▸ **TEXT EXTRACT**:
·····
Introduction to Foreign Policy
Foreign Policy denotes the strategy or approach adopted by the national government to achieve its goals in its relations with external entities. The idea is, that every country or state should have a foreign policy. While foreign policy may or may not be coherent or in an organized form, it always exists.
From the early days of recorded history, Indian thinkers have written on the significance and importance of foreign policy in governance. We see a codified approach towards political and diplomatic strategy in the Arthasastra of Kautilya, who strongly believed that nations act in their political, economic and military self-interest. Similarly, the contemporaneous Thirukkural has an entire chapter outlining the essential attributes of an envoy in the conduct of foreign policy and diplomacy.
The purpose of foreign policy is to safeguard and promote its national interests, in the conduct of its relations with other countries, bilaterally and multilaterally. Thus, national interest, which can be explained with the help of the country’s political, economic, social and military objectives, forms the basis of foreign policy.
There are multiple internal and external determinants of foreign policy of a nation. Some thinkers give primacy to certain factors over others. For example, the English geographer Mackinder emphasizes the importance of land-based power. On the other hand, Alfred Mahan, an American historian emphasises the importance of naval power in international relations. There are always multiple factors at play, and the relative importance varies from nation to nation(spatially), and from time to time (temporally).
Internal/domestic determinants of foreign policy
- National identity and culture
- Political structure of the nation
- Political leadership
- Size and nature of the economy
- Domestic public opinion
External/systemic determinants of foreign policy
- International power structure/configuration
- Military strength
- Alliances and coalitions
- Geopolitical location/regional situation
- Global public opinion etc.
·····
▸ **LISTING**:
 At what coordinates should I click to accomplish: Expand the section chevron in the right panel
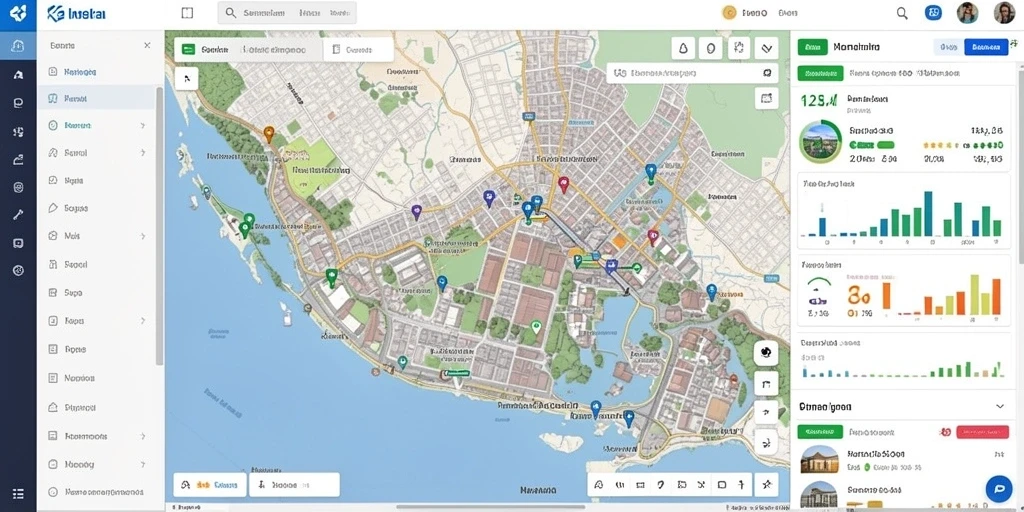[1000, 406]
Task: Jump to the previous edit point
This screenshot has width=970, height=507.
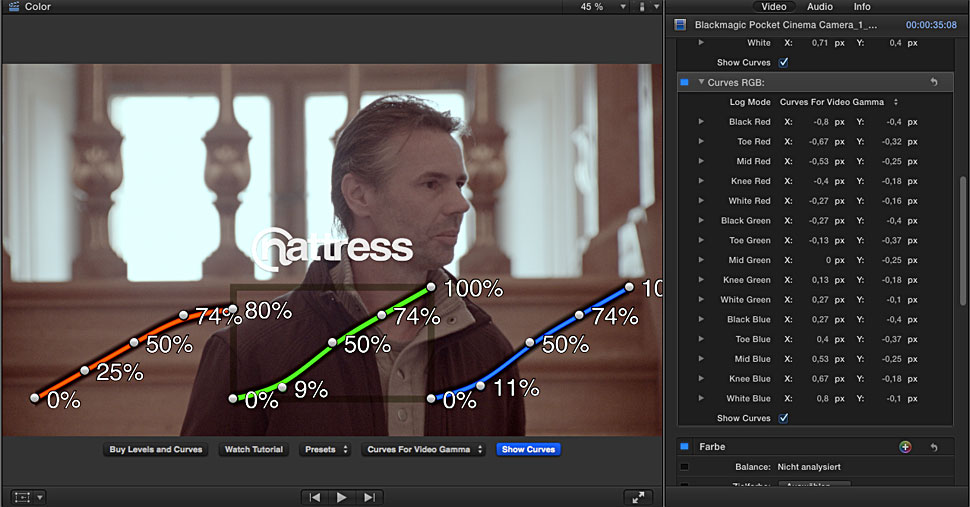Action: click(x=315, y=497)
·····
▸ **WHAT YOU SHOULD DO**: List every internal or domestic determinant of foreign policy that the foreign policy introduction names. The rows have no connection to the foreign policy introduction.

▸ **RESPONSE**:
- National identity and culture
- Political structure of the nation
- Political leadership
- Size and nature of the economy
- Domestic public opinion